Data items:
____________________
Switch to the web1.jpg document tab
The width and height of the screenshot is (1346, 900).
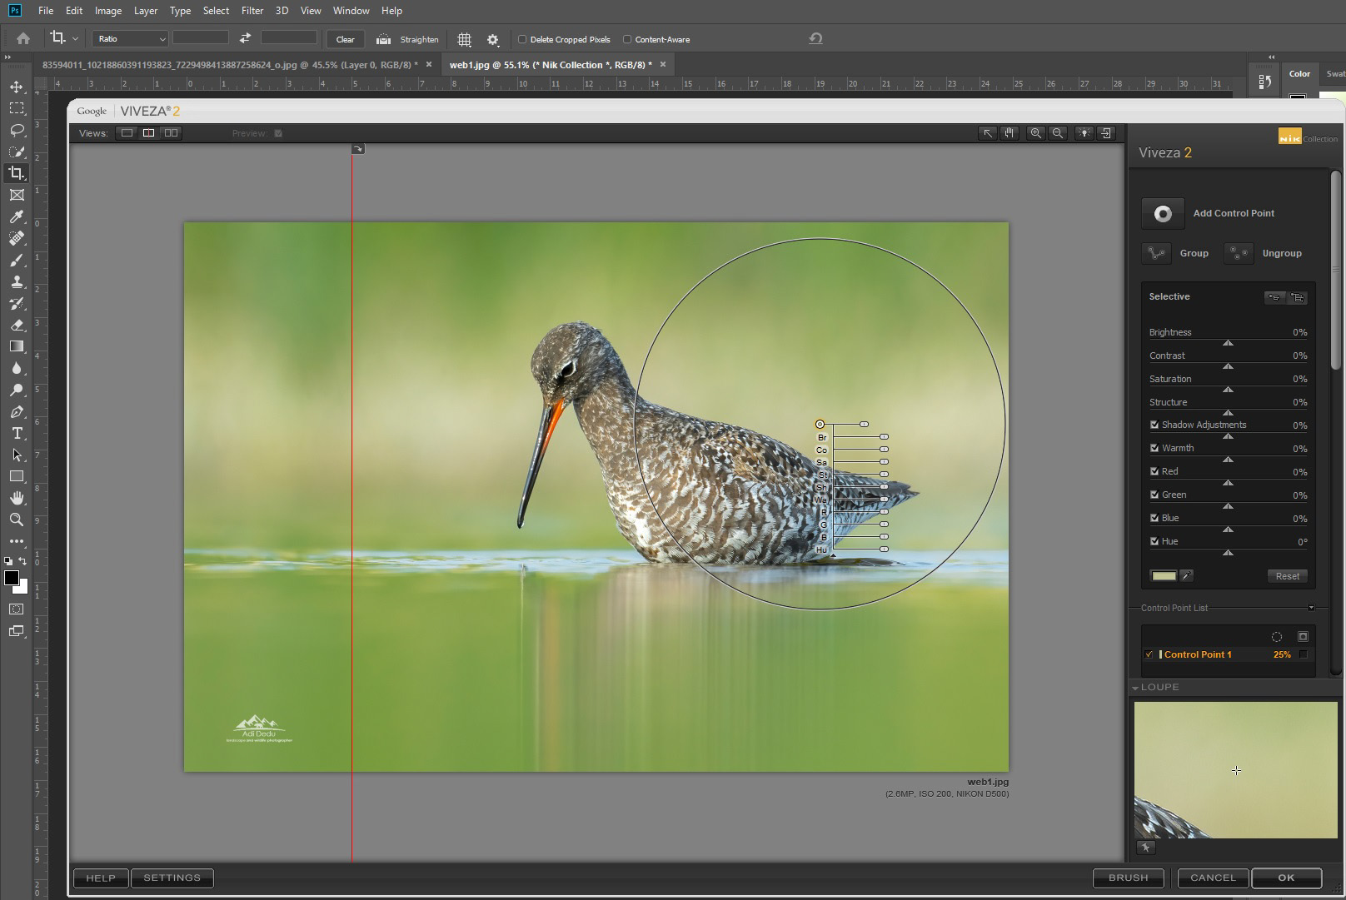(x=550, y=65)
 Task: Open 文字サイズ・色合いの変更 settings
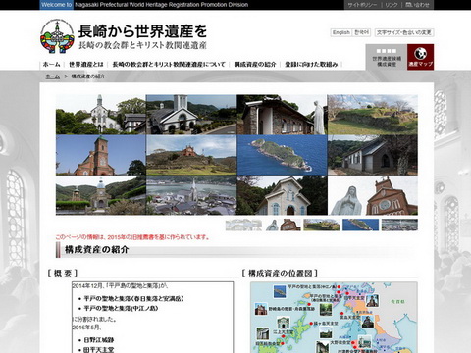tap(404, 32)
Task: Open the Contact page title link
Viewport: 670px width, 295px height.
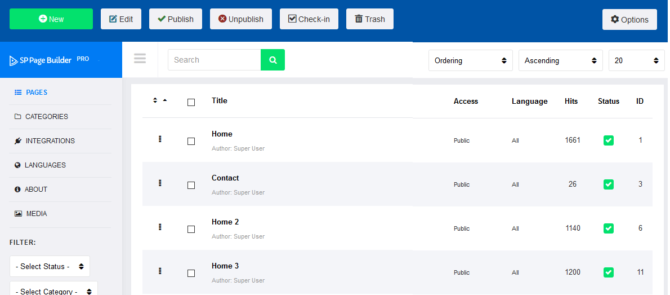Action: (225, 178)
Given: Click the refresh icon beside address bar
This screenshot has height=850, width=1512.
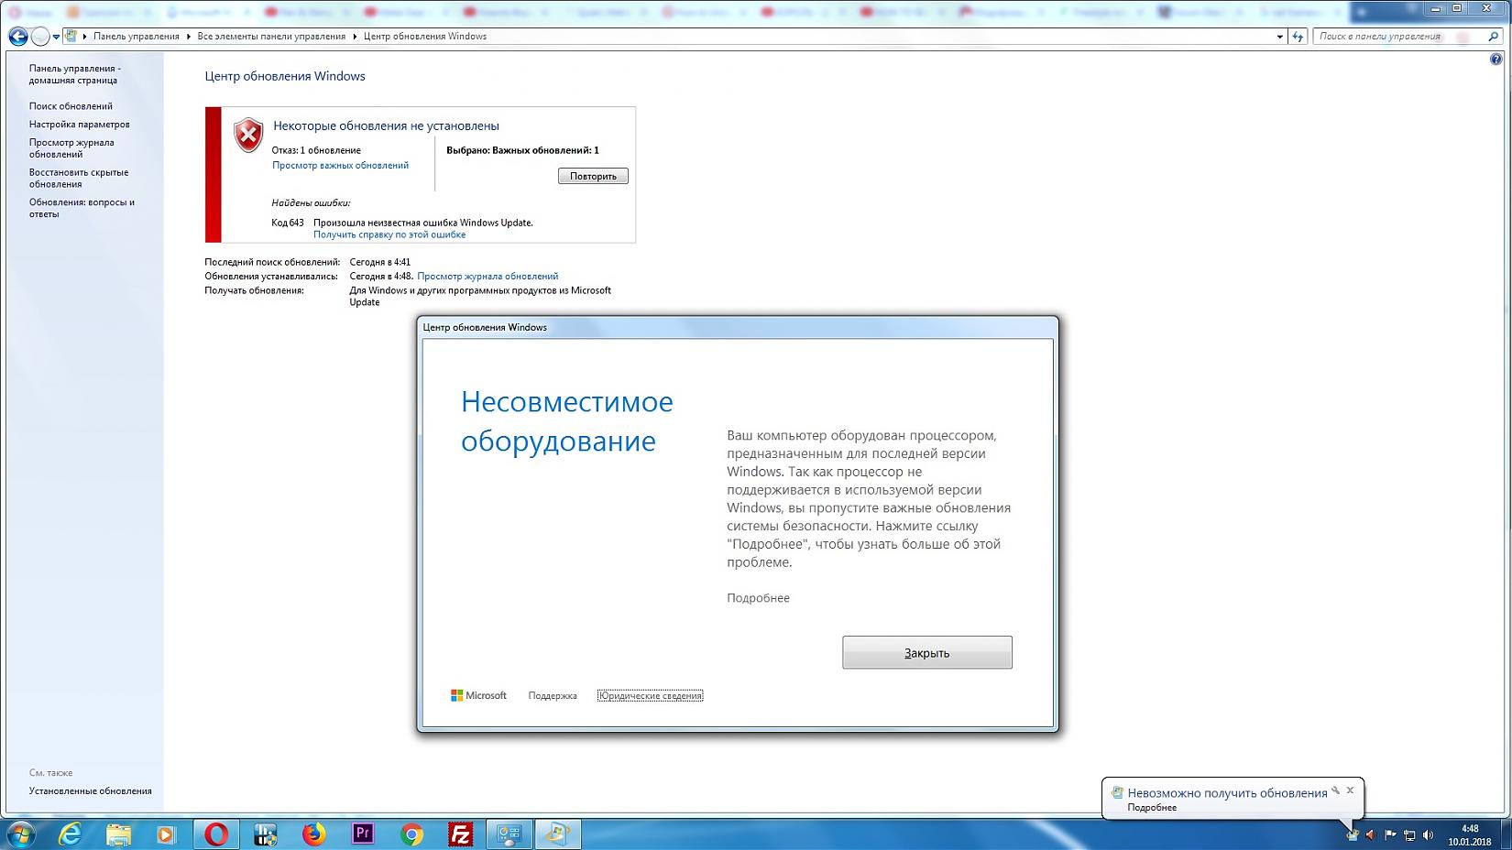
____________________
### Directions for this task
An exact restatement of every record is required. Omit the images.

### Written answer
Switch to the web1.jpg document tab
The width and height of the screenshot is (1346, 900).
(x=550, y=65)
 Task: Open 文字サイズ・色合いの変更 settings
tap(404, 32)
Task: Open the Contact page title link
Viewport: 670px width, 295px height.
Action: (225, 178)
Given: Click the refresh icon beside address bar
This screenshot has height=850, width=1512.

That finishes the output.